(Dataset entries)
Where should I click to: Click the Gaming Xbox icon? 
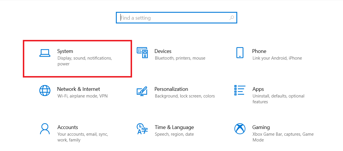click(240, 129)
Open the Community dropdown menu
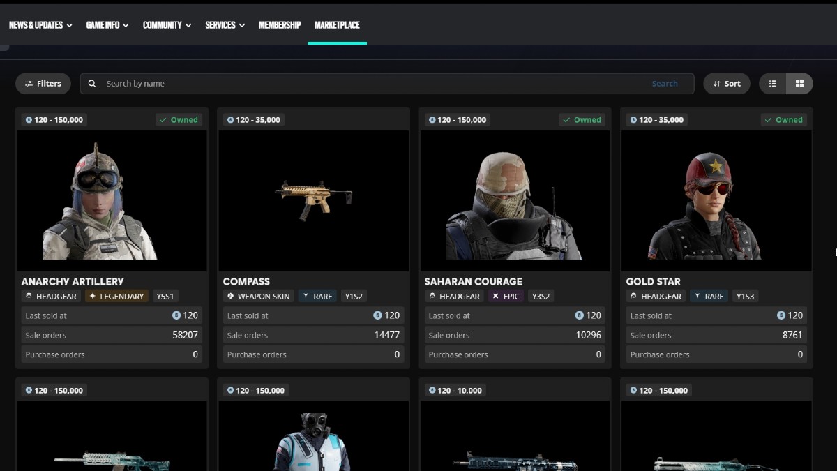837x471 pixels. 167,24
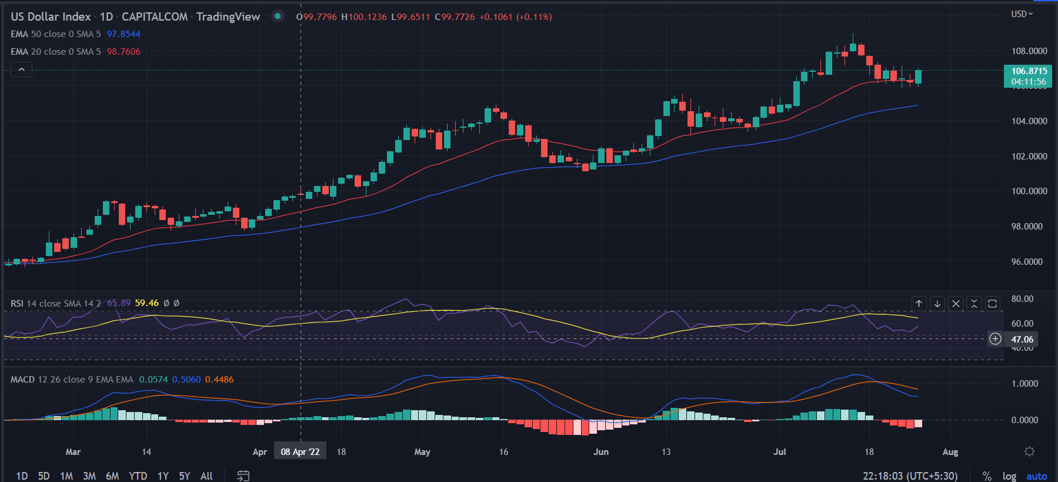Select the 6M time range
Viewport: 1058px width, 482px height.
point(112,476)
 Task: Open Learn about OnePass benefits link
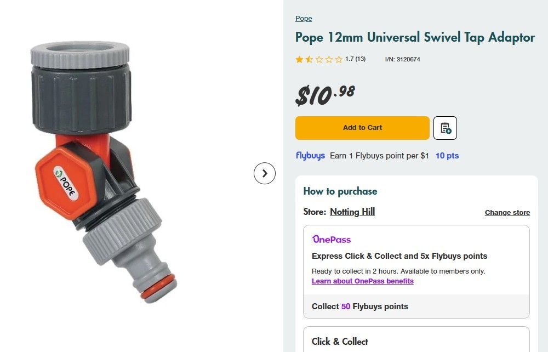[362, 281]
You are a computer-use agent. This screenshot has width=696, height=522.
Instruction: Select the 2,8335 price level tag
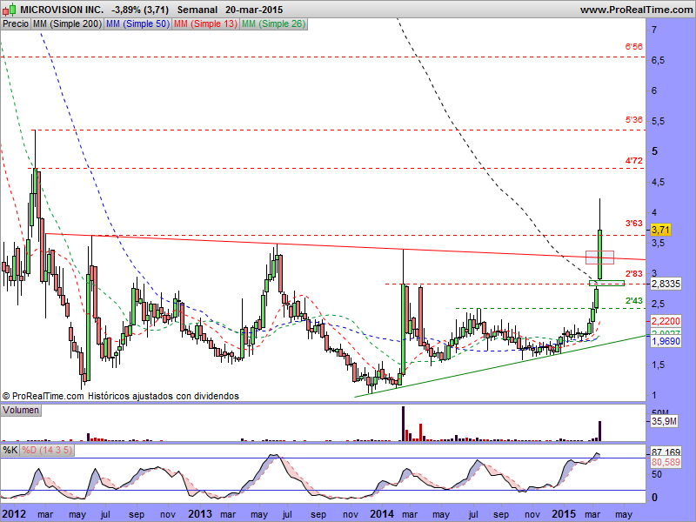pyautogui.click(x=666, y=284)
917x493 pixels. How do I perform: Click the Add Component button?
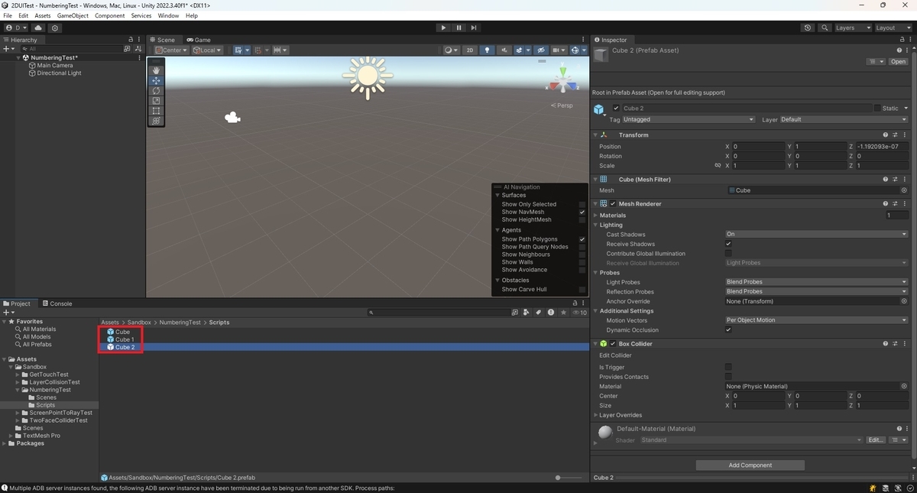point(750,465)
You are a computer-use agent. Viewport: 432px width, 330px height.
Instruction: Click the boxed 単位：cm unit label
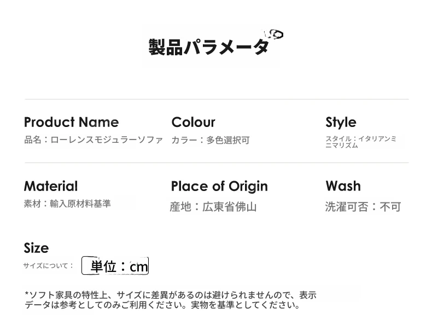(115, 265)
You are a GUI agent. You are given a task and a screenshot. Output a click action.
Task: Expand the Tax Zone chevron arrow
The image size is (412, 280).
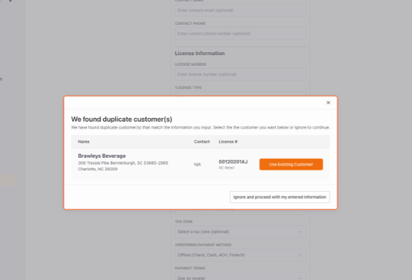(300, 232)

> **What is needed**:
What is needed is every record above, restated word for word, with the pictures left out.

> **Response to the exercise**:
Where should I click to: Click the Gaming Xbox icon? 
click(240, 129)
Open the Community dropdown menu
837x471 pixels. 167,24
Select the 6M time range
Viewport: 1058px width, 482px height.
point(112,476)
 Task: Open Learn about OnePass benefits link
[362, 281]
You are a computer-use agent. This screenshot has width=696, height=522.
Instruction: Select the 2,8335 price level tag
pyautogui.click(x=666, y=284)
917x493 pixels. How do I perform: Click the Add Component button?
point(750,465)
You are a computer-use agent. Viewport: 432px width, 330px height.
Instruction: Click the boxed 単位：cm unit label
(115, 265)
You are a GUI agent. You are given a task and a screenshot. Output a click action.
Task: Expand the Tax Zone chevron arrow
The image size is (412, 280).
(300, 232)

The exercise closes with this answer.